<<<<

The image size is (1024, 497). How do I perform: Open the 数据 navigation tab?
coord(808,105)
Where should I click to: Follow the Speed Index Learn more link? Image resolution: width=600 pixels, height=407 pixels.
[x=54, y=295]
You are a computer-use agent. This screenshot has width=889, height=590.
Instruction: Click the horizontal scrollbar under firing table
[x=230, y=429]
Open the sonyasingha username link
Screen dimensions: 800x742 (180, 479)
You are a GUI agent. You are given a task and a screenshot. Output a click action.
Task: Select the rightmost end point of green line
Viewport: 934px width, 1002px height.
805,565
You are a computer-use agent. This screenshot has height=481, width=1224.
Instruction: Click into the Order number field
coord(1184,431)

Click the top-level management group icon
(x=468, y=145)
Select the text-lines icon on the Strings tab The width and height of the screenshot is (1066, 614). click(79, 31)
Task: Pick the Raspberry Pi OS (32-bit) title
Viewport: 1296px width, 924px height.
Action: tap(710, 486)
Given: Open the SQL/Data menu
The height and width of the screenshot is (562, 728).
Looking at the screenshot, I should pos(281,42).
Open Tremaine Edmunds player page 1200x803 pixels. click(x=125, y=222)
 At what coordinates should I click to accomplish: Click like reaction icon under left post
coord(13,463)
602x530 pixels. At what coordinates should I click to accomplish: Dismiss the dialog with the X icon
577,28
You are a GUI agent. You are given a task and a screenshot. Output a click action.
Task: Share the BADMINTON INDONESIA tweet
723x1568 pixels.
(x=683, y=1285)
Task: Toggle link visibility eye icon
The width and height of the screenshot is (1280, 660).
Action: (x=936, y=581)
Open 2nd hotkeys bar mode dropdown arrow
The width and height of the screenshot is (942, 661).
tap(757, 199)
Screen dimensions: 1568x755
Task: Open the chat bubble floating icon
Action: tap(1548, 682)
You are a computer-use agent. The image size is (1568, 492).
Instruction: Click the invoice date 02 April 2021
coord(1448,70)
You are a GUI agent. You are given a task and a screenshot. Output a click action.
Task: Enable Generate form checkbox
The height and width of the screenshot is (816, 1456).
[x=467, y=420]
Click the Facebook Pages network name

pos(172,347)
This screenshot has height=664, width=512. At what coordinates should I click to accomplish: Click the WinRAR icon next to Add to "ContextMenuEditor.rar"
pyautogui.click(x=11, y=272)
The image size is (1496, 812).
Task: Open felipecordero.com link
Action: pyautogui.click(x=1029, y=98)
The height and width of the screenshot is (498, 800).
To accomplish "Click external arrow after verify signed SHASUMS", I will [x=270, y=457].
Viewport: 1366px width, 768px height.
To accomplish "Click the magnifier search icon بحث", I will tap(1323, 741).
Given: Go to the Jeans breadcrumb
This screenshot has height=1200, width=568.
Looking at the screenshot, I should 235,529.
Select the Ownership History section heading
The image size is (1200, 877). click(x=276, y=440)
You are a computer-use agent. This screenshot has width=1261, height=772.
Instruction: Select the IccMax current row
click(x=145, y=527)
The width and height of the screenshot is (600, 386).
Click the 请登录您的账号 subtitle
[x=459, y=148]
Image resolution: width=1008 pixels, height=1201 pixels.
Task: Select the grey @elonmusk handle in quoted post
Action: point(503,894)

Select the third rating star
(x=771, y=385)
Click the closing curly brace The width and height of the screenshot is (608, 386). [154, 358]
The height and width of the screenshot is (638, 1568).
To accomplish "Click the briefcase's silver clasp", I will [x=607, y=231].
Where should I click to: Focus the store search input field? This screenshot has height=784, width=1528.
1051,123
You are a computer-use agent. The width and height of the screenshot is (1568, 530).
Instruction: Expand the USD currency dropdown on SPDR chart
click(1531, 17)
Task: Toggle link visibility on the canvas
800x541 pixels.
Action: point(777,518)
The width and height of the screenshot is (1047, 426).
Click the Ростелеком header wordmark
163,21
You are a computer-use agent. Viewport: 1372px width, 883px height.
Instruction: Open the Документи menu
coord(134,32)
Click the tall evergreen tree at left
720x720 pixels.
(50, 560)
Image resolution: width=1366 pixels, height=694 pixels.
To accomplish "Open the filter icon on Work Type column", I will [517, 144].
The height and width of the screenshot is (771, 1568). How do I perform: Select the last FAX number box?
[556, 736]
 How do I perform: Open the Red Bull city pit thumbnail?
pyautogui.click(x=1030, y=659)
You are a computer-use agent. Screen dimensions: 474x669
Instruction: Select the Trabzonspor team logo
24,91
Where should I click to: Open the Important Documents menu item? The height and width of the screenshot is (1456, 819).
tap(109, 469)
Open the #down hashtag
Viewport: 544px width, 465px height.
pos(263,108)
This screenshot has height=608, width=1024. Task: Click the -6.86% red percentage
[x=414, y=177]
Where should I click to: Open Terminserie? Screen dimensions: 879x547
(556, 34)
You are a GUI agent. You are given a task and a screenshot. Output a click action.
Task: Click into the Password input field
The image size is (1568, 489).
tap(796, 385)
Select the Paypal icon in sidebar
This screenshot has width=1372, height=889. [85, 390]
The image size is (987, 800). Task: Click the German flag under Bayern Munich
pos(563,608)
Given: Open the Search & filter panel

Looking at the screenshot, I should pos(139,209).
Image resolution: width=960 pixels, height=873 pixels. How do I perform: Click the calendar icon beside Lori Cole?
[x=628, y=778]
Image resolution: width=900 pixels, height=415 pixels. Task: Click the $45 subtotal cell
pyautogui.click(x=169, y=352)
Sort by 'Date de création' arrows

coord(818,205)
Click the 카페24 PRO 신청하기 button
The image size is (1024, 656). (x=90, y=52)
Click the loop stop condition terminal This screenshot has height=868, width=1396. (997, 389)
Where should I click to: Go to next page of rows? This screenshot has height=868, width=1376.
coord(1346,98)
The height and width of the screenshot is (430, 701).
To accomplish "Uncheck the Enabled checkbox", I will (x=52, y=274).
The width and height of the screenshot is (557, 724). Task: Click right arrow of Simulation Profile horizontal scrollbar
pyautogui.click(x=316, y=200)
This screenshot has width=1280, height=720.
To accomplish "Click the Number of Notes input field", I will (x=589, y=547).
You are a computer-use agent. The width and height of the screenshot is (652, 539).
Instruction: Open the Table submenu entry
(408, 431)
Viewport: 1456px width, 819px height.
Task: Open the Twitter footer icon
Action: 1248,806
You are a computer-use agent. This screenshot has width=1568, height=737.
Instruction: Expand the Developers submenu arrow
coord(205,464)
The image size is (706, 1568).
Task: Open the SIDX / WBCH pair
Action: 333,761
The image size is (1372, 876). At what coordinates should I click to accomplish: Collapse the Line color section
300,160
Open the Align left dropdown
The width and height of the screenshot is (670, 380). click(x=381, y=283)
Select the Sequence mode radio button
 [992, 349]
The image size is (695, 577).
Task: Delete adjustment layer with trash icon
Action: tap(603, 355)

>>>>

Transcribe the rows above exactly, everything from the line containing "The height and width of the screenshot is (638, 1568)." down to the line containing "pyautogui.click(x=1030, y=659)".

The height and width of the screenshot is (638, 1568).
To accomplish "Click the briefcase's silver clasp", I will [x=607, y=231].
Where should I click to: Focus the store search input field? This screenshot has height=784, width=1528.
1051,123
You are a computer-use agent. The width and height of the screenshot is (1568, 530).
Instruction: Expand the USD currency dropdown on SPDR chart
click(1531, 17)
Task: Toggle link visibility on the canvas
800x541 pixels.
Action: point(777,518)
The width and height of the screenshot is (1047, 426).
Click the Ростелеком header wordmark
163,21
You are a computer-use agent. Viewport: 1372px width, 883px height.
Instruction: Open the Документи menu
coord(134,32)
Click the tall evergreen tree at left
720x720 pixels.
(50, 560)
Image resolution: width=1366 pixels, height=694 pixels.
To accomplish "Open the filter icon on Work Type column", I will [517, 144].
The height and width of the screenshot is (771, 1568). How do I perform: Select the last FAX number box?
[556, 736]
 How do I perform: Open the Red Bull city pit thumbnail?
pyautogui.click(x=1030, y=659)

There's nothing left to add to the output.